EXERCISE OBJECTIVE
Convert the items running from the line that contains "The image size is (1992, 1190)." through the line that contains "Action: (x=1349, y=21)", both included, into a Markdown table with the columns No. and Text. Give each line its own row, numbered in order, and omit blank lines.

EXERCISE MATERIAL
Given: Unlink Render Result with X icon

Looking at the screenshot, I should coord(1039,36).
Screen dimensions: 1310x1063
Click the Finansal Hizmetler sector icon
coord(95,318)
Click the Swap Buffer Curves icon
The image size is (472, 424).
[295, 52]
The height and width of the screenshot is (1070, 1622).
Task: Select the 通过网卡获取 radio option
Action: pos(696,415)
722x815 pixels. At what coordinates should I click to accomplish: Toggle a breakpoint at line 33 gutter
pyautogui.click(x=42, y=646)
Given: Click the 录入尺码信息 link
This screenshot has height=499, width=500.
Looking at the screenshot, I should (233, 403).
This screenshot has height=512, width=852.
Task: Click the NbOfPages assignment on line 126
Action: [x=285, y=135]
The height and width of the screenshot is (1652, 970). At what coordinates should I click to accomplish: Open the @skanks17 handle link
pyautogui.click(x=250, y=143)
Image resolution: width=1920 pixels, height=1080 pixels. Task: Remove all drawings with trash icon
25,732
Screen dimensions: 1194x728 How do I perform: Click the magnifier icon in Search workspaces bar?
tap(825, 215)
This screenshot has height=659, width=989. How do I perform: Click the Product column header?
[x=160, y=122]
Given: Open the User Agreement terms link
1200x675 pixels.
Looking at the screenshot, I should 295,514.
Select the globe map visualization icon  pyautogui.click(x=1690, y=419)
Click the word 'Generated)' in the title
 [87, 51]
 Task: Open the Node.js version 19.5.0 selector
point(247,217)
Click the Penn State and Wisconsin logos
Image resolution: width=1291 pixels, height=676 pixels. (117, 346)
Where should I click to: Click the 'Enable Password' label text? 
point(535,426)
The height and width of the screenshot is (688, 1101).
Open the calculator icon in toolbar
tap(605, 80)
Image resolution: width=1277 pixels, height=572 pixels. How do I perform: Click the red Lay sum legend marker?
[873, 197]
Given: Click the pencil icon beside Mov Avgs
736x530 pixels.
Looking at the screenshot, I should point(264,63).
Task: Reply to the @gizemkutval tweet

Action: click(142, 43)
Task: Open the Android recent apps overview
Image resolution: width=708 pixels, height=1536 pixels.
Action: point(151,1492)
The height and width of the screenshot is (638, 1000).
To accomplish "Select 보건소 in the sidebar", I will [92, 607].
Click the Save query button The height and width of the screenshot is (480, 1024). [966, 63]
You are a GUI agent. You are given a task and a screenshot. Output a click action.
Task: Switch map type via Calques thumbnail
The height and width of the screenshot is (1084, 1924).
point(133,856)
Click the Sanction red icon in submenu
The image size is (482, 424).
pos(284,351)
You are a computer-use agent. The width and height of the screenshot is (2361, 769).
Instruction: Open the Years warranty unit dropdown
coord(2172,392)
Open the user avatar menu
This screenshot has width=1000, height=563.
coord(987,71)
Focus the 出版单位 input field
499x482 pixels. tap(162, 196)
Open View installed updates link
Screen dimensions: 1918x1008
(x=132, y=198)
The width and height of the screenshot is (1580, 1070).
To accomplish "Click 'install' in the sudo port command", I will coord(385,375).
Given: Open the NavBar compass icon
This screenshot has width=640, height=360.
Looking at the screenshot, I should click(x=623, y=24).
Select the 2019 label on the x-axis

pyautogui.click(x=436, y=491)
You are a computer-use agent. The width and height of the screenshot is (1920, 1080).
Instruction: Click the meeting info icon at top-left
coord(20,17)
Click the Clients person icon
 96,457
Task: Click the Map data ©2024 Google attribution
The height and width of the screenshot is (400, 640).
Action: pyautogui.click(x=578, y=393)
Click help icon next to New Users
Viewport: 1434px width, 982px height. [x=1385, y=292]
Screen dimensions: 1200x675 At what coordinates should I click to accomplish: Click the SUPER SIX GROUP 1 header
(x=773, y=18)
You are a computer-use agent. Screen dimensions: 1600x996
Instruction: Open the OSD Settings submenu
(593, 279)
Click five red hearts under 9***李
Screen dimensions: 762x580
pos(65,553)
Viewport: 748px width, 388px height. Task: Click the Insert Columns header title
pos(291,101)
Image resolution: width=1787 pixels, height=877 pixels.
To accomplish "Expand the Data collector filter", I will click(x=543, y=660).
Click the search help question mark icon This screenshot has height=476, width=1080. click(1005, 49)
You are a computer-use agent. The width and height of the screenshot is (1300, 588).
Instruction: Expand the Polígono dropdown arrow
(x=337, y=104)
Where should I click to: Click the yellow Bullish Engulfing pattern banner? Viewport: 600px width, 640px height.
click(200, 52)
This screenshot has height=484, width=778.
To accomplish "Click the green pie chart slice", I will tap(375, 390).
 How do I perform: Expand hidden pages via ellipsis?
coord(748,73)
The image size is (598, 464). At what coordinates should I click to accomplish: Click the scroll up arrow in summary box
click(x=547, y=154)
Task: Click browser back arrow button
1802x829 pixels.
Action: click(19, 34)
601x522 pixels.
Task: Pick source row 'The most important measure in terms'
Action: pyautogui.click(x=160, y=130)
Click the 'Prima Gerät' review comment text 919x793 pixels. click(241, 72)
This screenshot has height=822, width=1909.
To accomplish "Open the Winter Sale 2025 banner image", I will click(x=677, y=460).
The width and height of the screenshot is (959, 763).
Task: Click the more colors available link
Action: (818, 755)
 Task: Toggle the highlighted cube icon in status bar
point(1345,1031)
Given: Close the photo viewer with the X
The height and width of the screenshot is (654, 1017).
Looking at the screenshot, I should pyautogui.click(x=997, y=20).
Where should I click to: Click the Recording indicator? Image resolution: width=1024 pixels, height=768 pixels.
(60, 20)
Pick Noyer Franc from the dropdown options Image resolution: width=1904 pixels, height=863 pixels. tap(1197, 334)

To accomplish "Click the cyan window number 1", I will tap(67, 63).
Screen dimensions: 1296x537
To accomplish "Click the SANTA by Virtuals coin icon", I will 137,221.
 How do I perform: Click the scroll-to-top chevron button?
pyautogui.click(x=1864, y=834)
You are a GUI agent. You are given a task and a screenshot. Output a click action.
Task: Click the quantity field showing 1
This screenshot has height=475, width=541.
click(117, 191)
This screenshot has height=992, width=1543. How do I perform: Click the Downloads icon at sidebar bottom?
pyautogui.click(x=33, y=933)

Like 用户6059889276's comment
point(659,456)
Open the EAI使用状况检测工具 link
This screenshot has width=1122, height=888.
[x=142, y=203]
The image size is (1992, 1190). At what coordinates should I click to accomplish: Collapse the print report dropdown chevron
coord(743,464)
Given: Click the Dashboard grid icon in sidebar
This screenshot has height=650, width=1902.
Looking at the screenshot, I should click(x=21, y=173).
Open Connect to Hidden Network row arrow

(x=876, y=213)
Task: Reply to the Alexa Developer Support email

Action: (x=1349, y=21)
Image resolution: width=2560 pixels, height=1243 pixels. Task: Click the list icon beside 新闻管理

THE RESPONSE
| No. | Text |
|---|---|
| 1 | The image size is (1992, 1190). At what coordinates should I click to accomplish: Collapse the print report dropdown chevron |
| 2 | coord(743,464) |
| 3 | Given: Click the Dashboard grid icon in sidebar |
| 4 | This screenshot has height=650, width=1902. |
| 5 | Looking at the screenshot, I should click(x=21, y=173). |
| 6 | Open Connect to Hidden Network row arrow |
| 7 | (x=876, y=213) |
| 8 | Task: Reply to the Alexa Developer Support email |
| 9 | Action: (x=1349, y=21) |